Records provided:
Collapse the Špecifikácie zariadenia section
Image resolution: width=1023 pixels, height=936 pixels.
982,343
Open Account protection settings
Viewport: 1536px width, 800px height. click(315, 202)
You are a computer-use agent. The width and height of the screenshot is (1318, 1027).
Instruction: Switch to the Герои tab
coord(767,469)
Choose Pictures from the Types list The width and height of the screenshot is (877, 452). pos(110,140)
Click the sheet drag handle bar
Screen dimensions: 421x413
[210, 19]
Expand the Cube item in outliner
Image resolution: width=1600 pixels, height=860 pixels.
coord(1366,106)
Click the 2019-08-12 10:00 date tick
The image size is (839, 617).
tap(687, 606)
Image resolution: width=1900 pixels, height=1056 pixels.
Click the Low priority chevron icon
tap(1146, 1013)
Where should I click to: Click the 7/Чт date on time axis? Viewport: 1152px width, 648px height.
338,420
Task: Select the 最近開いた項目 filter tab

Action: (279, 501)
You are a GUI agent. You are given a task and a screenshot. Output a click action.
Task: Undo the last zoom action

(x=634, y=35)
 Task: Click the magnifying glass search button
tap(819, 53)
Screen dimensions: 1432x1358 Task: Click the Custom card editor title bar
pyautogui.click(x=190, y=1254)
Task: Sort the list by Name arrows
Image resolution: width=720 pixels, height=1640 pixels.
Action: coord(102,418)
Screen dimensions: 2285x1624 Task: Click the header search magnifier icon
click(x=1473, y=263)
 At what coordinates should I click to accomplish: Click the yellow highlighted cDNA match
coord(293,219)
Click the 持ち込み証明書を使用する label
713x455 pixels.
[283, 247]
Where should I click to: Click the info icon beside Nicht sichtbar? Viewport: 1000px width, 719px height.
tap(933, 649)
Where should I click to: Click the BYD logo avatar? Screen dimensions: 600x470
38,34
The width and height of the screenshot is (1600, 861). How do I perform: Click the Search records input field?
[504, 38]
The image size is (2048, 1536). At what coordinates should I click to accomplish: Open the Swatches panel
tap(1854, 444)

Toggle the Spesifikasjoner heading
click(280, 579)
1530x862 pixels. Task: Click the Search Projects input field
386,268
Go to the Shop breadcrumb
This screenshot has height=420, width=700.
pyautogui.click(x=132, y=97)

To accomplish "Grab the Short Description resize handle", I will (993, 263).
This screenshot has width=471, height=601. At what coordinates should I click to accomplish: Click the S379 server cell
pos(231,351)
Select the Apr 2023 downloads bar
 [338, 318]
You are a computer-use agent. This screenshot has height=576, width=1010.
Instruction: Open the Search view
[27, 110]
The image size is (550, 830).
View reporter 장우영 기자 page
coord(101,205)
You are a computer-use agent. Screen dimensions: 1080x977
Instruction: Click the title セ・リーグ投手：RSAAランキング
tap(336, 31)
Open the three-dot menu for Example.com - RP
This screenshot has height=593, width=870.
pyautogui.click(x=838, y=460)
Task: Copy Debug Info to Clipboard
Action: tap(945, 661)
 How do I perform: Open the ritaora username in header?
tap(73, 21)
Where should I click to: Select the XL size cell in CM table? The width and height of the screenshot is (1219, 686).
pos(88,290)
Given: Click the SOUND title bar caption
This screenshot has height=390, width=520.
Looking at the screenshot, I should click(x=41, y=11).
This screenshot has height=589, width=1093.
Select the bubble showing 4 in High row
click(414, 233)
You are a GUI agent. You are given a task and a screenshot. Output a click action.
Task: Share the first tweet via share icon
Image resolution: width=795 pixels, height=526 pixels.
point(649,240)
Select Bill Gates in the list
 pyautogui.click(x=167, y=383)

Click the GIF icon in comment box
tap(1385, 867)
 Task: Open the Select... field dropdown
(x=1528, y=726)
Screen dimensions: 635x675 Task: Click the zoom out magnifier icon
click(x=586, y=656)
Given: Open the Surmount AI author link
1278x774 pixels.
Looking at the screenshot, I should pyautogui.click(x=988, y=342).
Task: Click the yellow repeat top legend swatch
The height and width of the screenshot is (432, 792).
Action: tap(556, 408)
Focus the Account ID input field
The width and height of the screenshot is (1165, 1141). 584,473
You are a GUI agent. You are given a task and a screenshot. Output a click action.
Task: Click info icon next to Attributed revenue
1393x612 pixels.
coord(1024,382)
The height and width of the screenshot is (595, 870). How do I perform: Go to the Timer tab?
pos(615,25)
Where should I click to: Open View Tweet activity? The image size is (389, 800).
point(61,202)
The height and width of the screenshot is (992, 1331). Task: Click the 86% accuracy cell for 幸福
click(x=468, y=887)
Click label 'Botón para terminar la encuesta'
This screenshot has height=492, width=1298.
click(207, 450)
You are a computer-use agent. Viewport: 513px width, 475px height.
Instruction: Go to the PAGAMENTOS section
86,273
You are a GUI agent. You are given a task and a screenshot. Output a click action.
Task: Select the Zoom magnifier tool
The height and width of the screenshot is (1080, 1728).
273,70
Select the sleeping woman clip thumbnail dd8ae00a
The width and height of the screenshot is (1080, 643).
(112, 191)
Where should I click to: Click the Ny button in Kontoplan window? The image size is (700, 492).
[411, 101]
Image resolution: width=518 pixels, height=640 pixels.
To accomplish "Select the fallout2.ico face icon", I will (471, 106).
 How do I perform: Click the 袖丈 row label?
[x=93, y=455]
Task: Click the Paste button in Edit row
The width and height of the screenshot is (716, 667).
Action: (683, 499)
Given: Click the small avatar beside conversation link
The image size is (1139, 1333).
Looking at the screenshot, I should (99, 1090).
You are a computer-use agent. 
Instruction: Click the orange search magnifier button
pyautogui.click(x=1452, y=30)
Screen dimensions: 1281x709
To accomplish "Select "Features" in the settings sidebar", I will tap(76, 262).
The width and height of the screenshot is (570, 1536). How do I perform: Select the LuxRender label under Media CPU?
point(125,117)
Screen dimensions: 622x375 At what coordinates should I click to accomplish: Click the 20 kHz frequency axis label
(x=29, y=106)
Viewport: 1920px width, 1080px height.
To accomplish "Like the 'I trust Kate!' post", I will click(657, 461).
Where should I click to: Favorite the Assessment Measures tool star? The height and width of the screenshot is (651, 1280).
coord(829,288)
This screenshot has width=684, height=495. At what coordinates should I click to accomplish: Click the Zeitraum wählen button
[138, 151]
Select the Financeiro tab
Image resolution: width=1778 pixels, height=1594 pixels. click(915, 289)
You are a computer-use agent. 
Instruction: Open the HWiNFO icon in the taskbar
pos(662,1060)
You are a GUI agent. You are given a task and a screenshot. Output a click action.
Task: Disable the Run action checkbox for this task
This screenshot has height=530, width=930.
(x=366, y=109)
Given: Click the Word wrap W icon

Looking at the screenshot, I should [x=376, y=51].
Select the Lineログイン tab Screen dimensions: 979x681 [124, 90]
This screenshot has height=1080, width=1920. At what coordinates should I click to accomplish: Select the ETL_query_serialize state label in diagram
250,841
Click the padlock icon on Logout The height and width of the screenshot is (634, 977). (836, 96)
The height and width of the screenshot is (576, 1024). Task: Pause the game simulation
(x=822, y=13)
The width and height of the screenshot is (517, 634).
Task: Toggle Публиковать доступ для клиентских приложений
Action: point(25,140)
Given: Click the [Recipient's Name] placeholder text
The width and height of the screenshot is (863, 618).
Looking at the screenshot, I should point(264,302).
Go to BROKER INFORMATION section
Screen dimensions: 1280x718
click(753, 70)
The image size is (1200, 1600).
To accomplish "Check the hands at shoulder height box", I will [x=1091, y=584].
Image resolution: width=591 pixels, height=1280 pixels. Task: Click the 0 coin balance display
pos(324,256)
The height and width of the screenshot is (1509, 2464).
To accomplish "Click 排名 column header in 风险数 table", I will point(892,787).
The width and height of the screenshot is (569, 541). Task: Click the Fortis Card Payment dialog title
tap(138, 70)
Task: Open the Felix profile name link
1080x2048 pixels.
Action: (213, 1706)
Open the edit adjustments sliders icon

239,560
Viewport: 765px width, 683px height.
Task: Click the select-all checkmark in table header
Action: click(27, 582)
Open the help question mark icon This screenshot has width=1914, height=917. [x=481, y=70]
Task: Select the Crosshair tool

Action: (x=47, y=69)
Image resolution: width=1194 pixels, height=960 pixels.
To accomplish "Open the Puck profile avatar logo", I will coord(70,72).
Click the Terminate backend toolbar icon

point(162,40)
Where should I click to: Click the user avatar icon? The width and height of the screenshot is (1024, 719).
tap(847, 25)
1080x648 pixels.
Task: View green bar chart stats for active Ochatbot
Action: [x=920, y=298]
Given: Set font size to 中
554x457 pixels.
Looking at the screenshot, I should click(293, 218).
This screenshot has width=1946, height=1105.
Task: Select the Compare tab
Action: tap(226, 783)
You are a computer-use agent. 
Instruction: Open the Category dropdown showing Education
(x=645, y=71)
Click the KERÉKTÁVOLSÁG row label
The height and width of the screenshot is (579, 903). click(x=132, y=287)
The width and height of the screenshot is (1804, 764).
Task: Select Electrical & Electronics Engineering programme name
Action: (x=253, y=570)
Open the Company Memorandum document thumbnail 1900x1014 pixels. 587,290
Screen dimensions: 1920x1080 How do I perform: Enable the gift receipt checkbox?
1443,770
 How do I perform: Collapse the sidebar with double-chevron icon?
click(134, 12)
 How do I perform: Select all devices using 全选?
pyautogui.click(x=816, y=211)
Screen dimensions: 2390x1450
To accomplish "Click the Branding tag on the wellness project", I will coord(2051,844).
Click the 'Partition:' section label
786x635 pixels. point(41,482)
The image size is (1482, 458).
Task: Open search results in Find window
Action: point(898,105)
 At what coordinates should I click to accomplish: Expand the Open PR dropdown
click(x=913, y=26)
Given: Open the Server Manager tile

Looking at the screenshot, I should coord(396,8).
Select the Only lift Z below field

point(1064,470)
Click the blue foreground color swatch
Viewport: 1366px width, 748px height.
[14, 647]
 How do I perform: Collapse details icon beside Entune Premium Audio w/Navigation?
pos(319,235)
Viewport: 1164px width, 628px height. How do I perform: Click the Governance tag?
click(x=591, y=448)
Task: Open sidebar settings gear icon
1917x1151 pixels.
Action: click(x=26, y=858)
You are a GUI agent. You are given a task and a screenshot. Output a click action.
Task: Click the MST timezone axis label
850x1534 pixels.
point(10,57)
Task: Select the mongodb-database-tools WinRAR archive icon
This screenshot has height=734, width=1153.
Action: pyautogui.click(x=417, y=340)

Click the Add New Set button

Stated task: Copy out the items from the line with "The image size is (2048, 1536)." to the line with "click(414, 233)", word for word.

Complete response:
The image size is (2048, 1536). At what coordinates should I click to accomplish: Open the Swatches panel
tap(1854, 444)

Toggle the Spesifikasjoner heading
click(280, 579)
1530x862 pixels. Task: Click the Search Projects input field
386,268
Go to the Shop breadcrumb
This screenshot has height=420, width=700.
pyautogui.click(x=132, y=97)

To accomplish "Grab the Short Description resize handle", I will (993, 263).
This screenshot has width=471, height=601. At what coordinates should I click to accomplish: Click the S379 server cell
pos(231,351)
Select the Apr 2023 downloads bar
 [338, 318]
You are a computer-use agent. This screenshot has height=576, width=1010.
Instruction: Open the Search view
[27, 110]
The image size is (550, 830).
View reporter 장우영 기자 page
coord(101,205)
You are a computer-use agent. Screen dimensions: 1080x977
Instruction: Click the title セ・リーグ投手：RSAAランキング
tap(336, 31)
Open the three-dot menu for Example.com - RP
This screenshot has height=593, width=870.
pyautogui.click(x=838, y=460)
Task: Copy Debug Info to Clipboard
Action: tap(945, 661)
 How do I perform: Open the ritaora username in header?
tap(73, 21)
Where should I click to: Select the XL size cell in CM table? The width and height of the screenshot is (1219, 686).
pos(88,290)
Given: Click the SOUND title bar caption
This screenshot has height=390, width=520.
Looking at the screenshot, I should click(x=41, y=11).
This screenshot has height=589, width=1093.
Select the bubble showing 4 in High row
click(414, 233)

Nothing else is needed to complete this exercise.